**Information supplied**:

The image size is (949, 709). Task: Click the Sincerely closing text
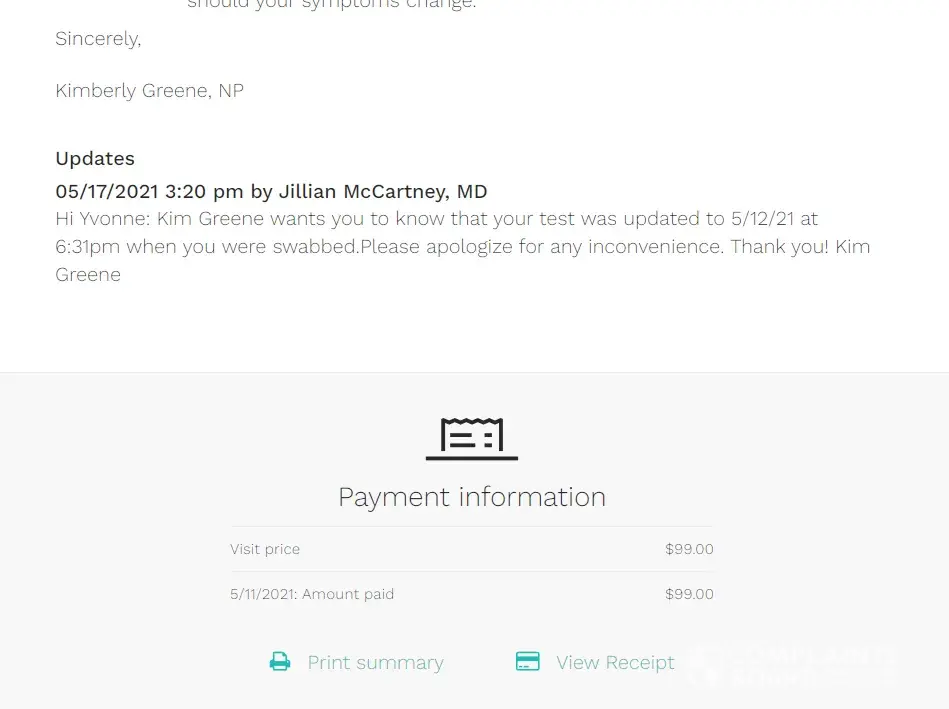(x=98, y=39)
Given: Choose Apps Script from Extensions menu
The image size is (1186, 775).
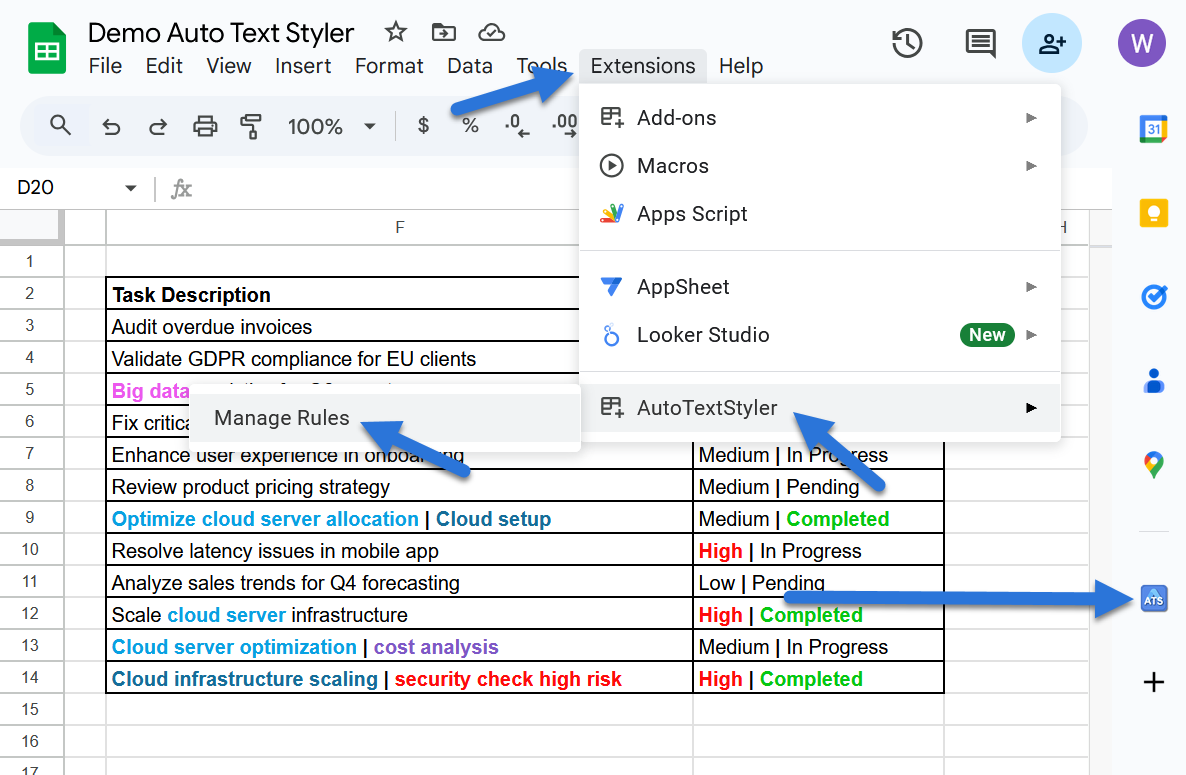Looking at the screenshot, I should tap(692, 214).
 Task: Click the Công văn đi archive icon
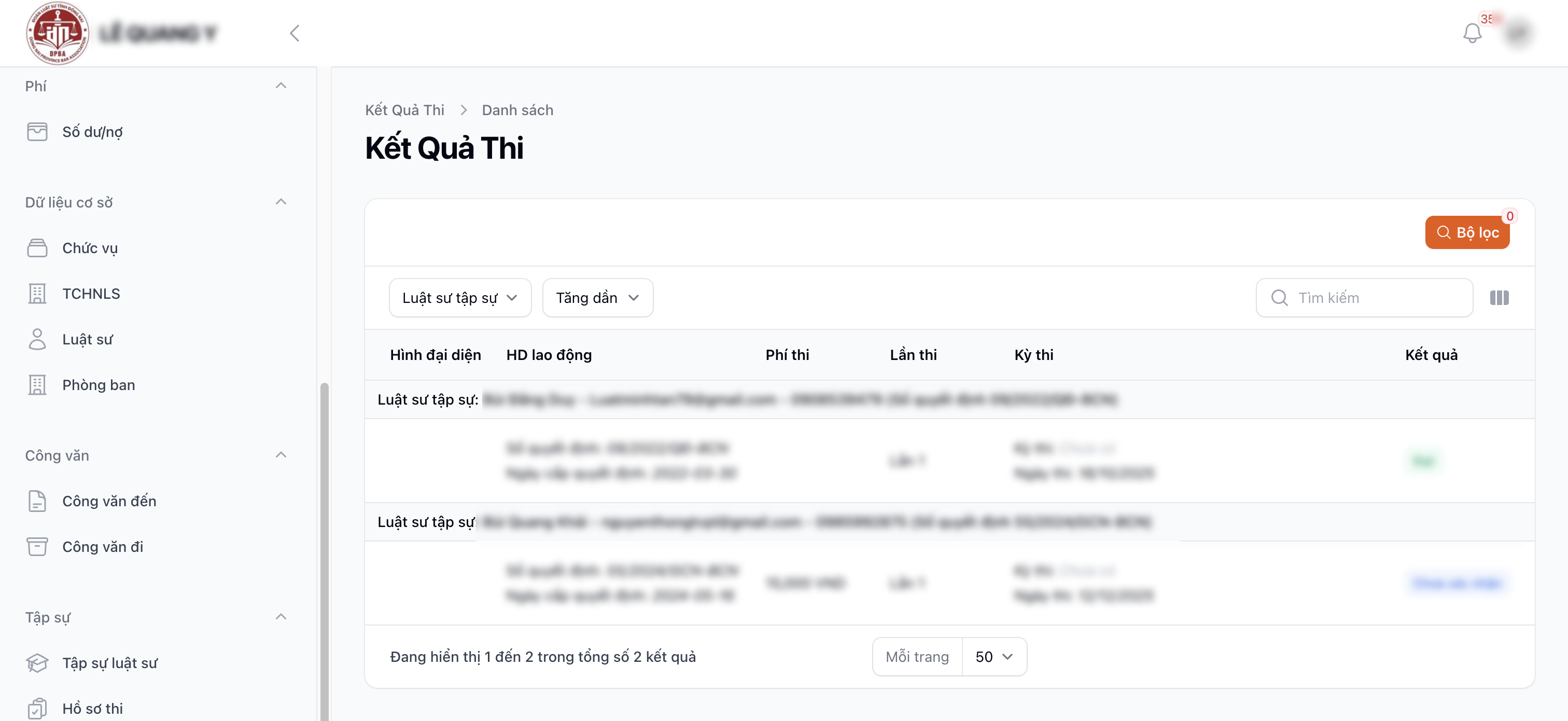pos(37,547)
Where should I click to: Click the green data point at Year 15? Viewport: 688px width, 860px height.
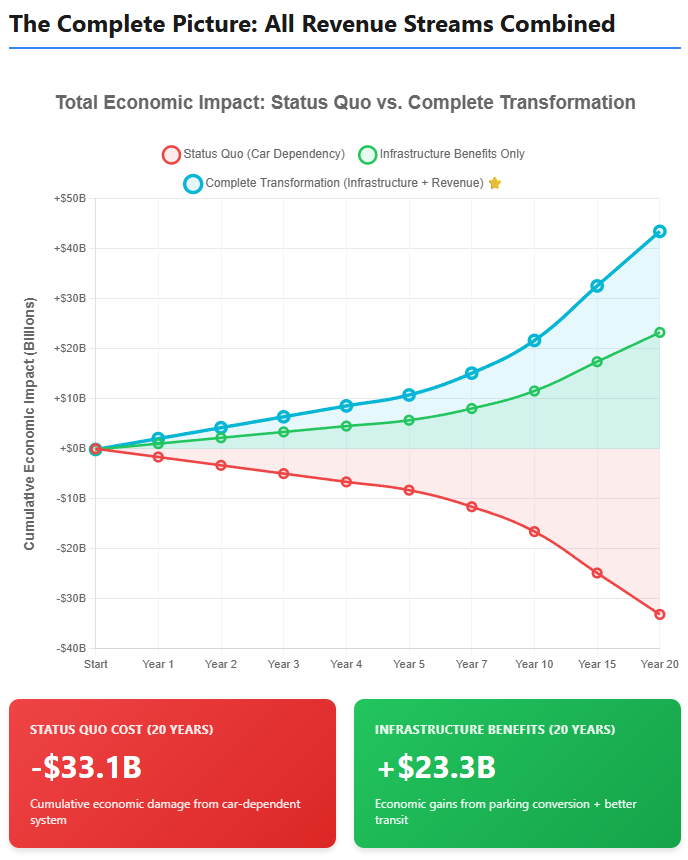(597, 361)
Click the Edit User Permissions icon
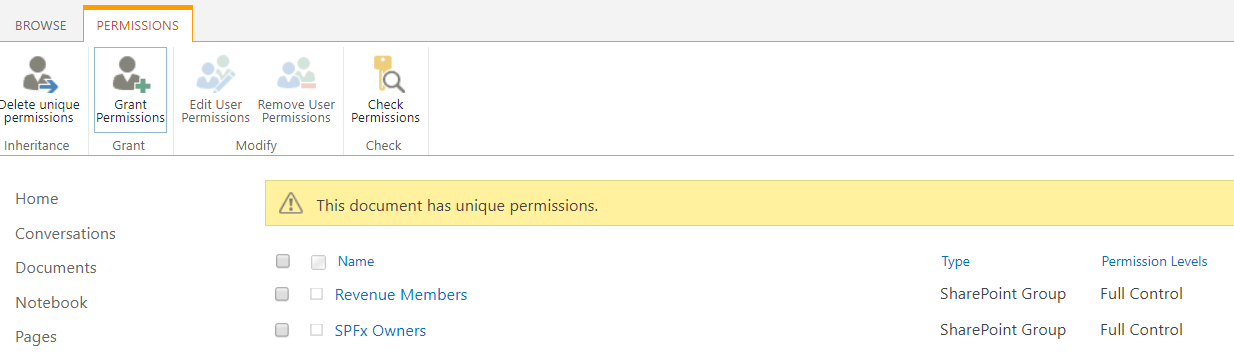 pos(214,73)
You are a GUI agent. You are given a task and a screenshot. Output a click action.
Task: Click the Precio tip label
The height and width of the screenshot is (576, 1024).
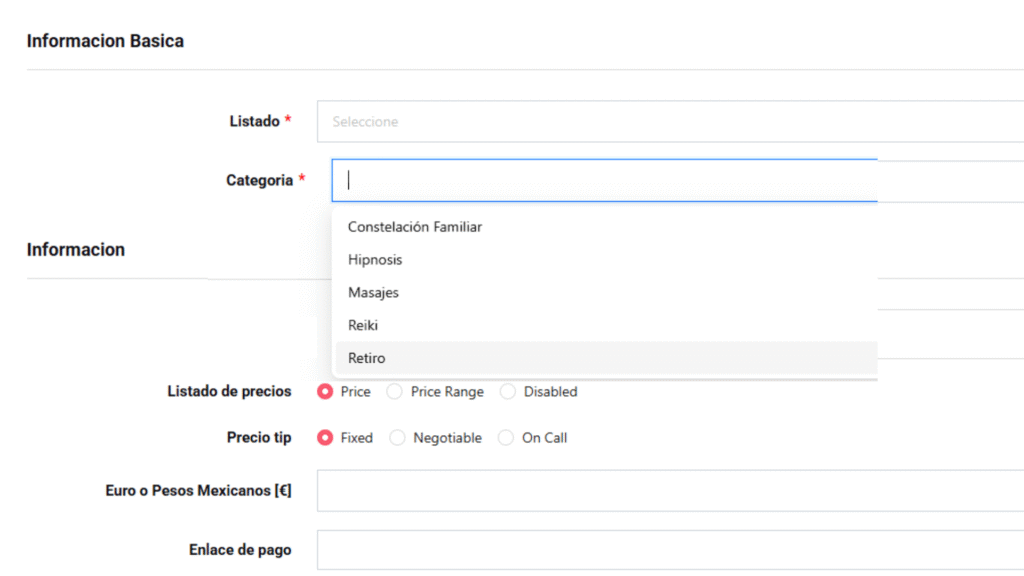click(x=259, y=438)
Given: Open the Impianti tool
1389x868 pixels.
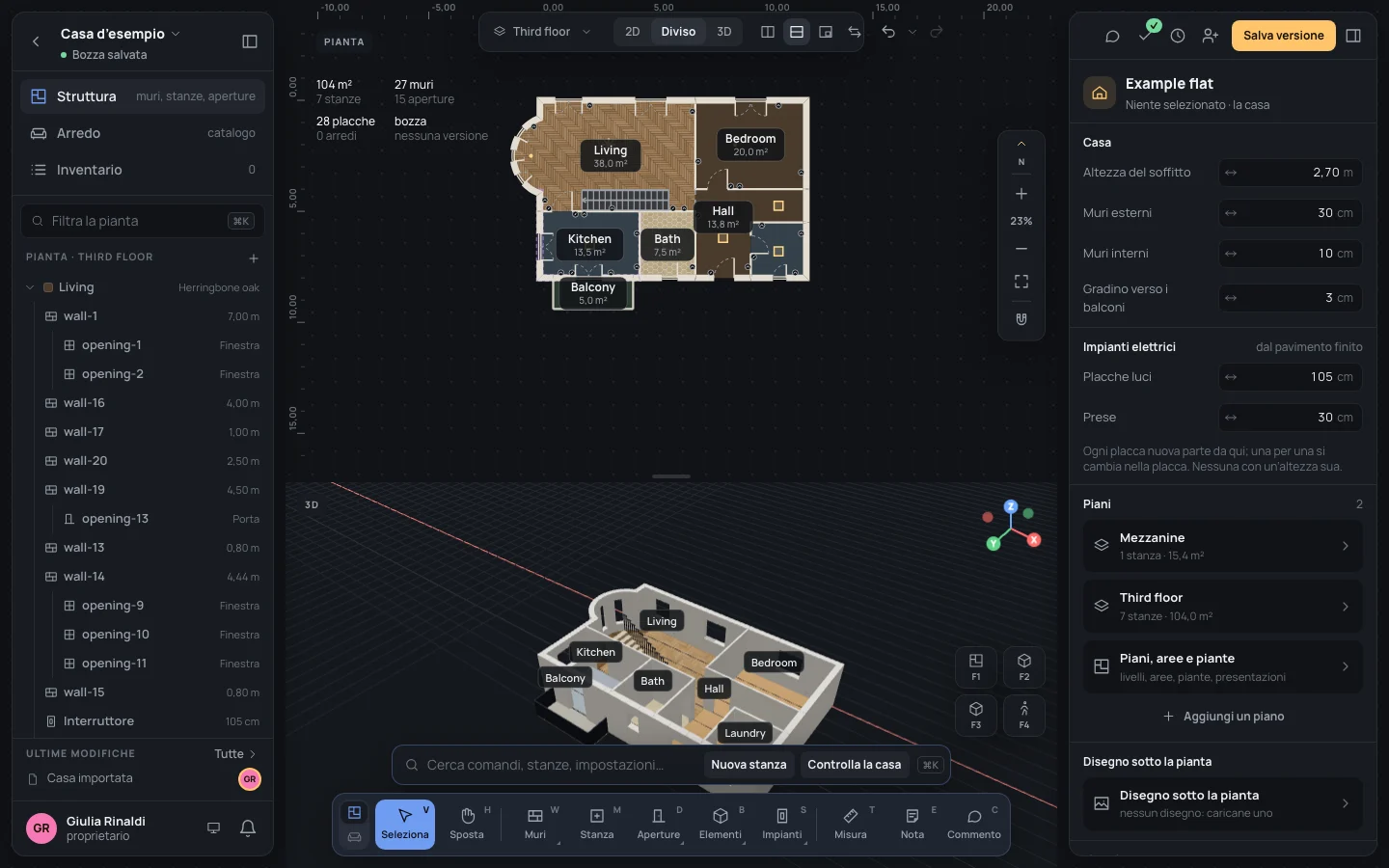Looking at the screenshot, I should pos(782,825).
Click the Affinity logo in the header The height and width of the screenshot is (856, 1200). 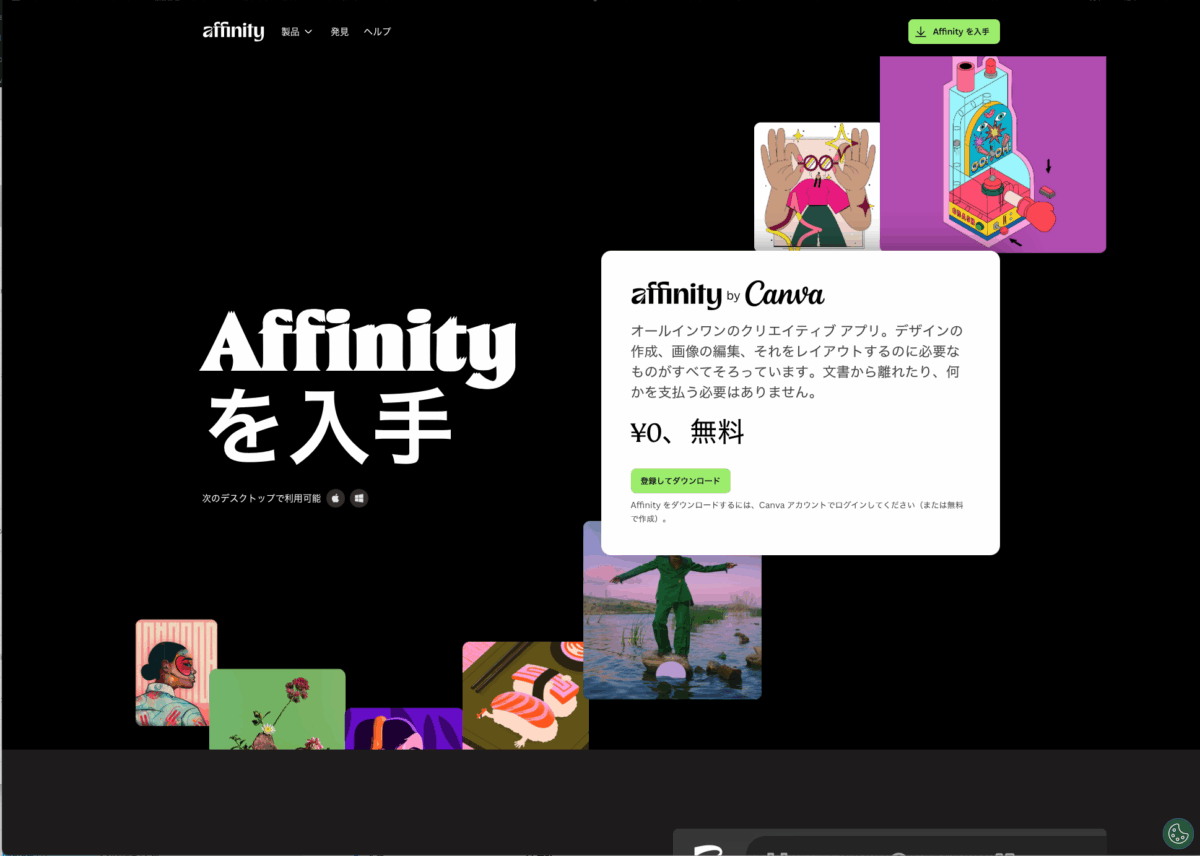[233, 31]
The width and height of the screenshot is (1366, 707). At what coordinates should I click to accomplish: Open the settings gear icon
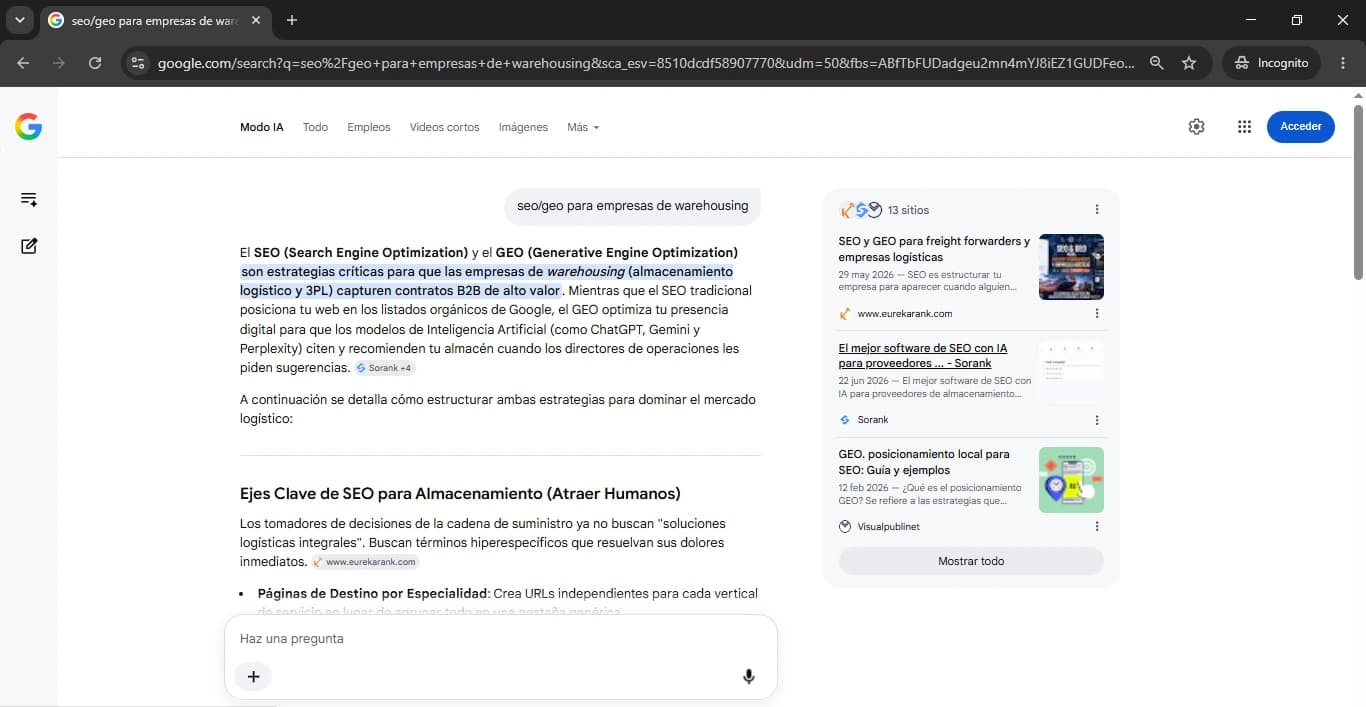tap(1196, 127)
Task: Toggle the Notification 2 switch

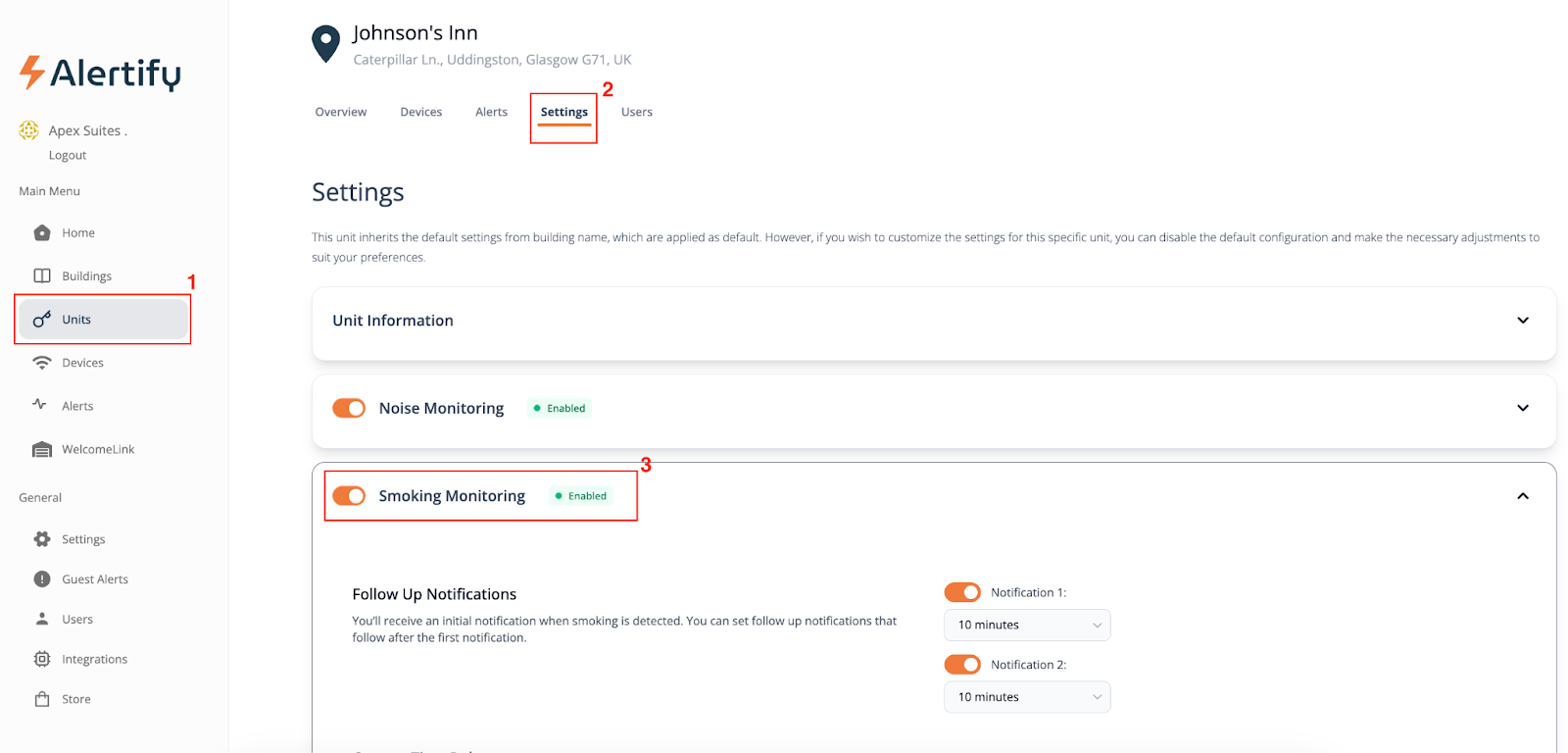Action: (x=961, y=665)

**What is needed**: Skip all pictures. Copy exactly the lines from the one containing "The width and" through the end of the records, both ends included.

**Solution**:
The width and height of the screenshot is (1366, 707). At what coordinates should I click to accomplish: Open the settings gear icon
tap(1196, 127)
Task: Toggle the Notification 2 switch

Action: (x=961, y=665)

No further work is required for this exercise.